WHAT TO WORK ON:
1) According to the article on Irish home care during COVID-19, how were carers paid before the policy change when a client self-isolated?
2) Please carry on the article on Irish home care during COVID-19 from the point where it stops.

Homecare sector responds to the need of Ireland’s most vulnerable during the COVID-19 crisis

HCCI home carers to be temporarily redeployed to support the most vulnerable in the community and front-line health care colleagues in nursing homes

Thursday 2 April 2020: Home and Community Care Ireland (HCCI), the national body for home care providers, has agreed to the HSE’s request to accommodate the voluntary redeployment of some home carers to support other front-line healthcare workers in nursing homes and residential care facilities.  As part of measures agreed with the HSE, carers will be temporarily redeployed from caring for low dependency clients in their homes if these clients can be cared for by family members who are at home due to social isolation.

The redeployed carers will provide care for higher dependency clients in their own homes during the Covid-19 crisis as well as provide additional support to nursing homes where individual carers agree.  The HSE will work with home care clients to make the determination on which clients are willing to have home care temporarily suspended.

Part of the agreement includes a change in policy from the HSE. Previously, carers were only paid for the first two days when a client self-isolated. Carers will now receive full payment for any hours in March they would otherwise have lost. The package will be reviewed again in April by the HSE and HCCI with a view to continuing this much needed support for the workforce.

DATA RECORDS:
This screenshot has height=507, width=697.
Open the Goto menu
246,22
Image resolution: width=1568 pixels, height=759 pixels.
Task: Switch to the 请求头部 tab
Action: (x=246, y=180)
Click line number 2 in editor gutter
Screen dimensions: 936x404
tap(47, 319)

RESPONSES:
1) They were paid only for the first two days.

2)
Commenting on the plan, Joseph Musgrave, CEO, Home and Community Care Ireland said: HCCI members and their carers are on the frontline of this pandemic, caring for the most vulnerable in communities across the country.  Our members support them to remain in the safety of their homes as they cocoon and self-isolate. However, we agree with the Minister’s belief that healthcare should not operate in siloes – the more collaborative we can be, the stronger we will be. We are ready and willing to do whatever is necessary to support those who need it most.

However, we want to reassure our clients that carers will only be redeployed where this makes sense for clients and if they have family who can, temporarily, take over the carer’s role,” continued Musgrave. “Once the Covid-19 crisis abates, and people go back to work, we understand from our conversations with the HSE that home care will be reinstated for these clients. We also recognise that redeployment is a decision for each individual carer to make but our members will work closely with interested carers if they wish to take on this temporary reassignment.

Home carers are playing a central role in managing this unprecedented crisis, alongside hospitals, nursing home and other community care supports. The wonderful work they do should be recognised as such. HCCI will continue to work with the HSE and Department of Health to play our part during this national emergency, concluded Musgrave.

Notes:

  • 3,202 clients are self-isolating. This is an increase of 23% on last week (Wed 25 March) and an increase of 357% compared to the week before (Wed 18 March).
  • 11 clients have tested positive for COVID-19 and all have been transferred to hospital.
  • 210 clients are self-isolating who are suspected to have COVID-19 or are awaiting a test. This is an increase of 42% on last week (Wed 25 March) and 488% on the week before (Wed 18 March).
  • 609 carers are self-isolating. This is an increase of 12% on last week (Wed 25 March) and an increase of 454% compared to the week before (Wed 18 March).
  • 416 carers are self-isolating who are suspected to have COVID-19 or are awaiting a test. This is an increase of 6% on last week (Wed 25 March) and 650% on the week before (Wed 18 March).